I write because I must. It's a like a little itchy something in my brain. A compulsion, perhaps.
I've been writing since a child. Poems that no one will ever see. Journaling, something that I hope my kids will look at when they have grandkids someday.
And fiction. I knew when I was in junior high that I could write well or at least had the potential.
I never pursued it because drama and theatre took hold of me. But I still wrote in the quiet watches of my teen angst.
I gave it up when I married a writer who was abusive. I was abusive too in my own way; at least, I didn't help matters by my loyalty to him. I had to give up everything, friends and writing to be with him.

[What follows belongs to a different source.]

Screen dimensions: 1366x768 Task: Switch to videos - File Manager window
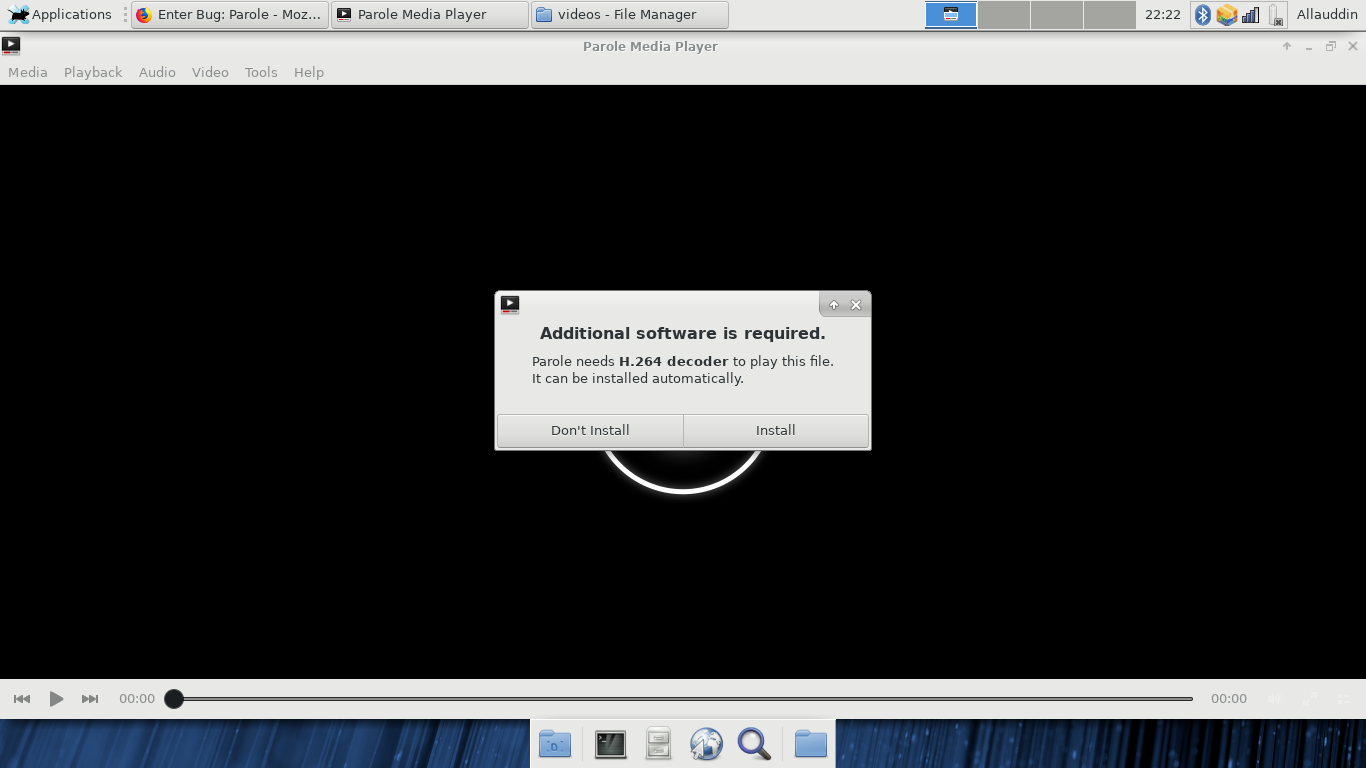point(629,15)

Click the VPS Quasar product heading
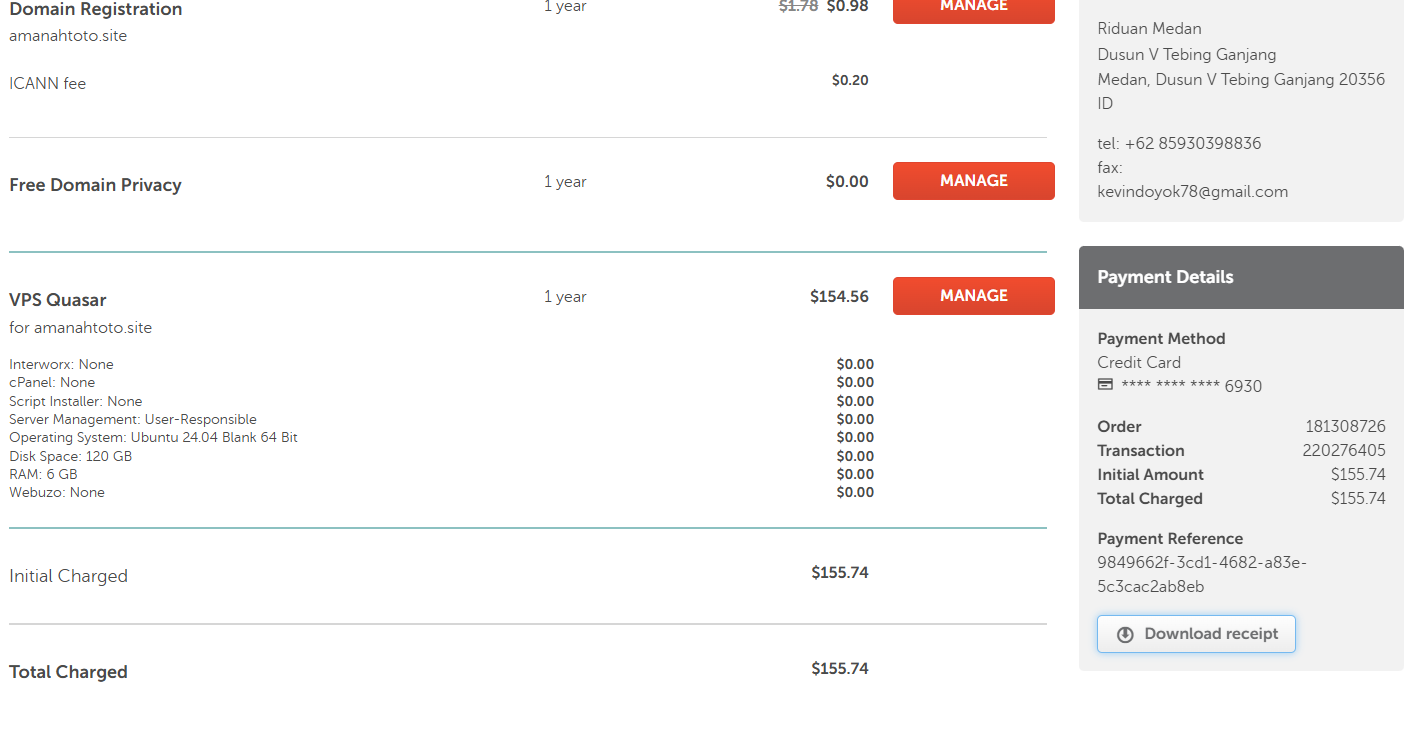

But after the divorce I went back to it. Here and there, on bits of paper or notebooks. Little scribble scrabbles of my imagination and pain translated into words.
Years went by and here I am.
I went to a conference and learned a lot from the last session that I attended. The woman talked about writing and how not everyone there was meant to be a writer. And that's ok. That some are meant to write for themselves and that it is enough just to do that. That God is satisfied with "only" that.
It hurt me, this conference, because I was not ready or prepared or ready. I have so much to learn.
And I don't know that this is my calling because I'm guessing that I would not be so alone in all this. Perhaps I'm wrong because in the end, the act of writing is to be alone, physically at least.
Where does God figure into all this? That's the thing. I don't know.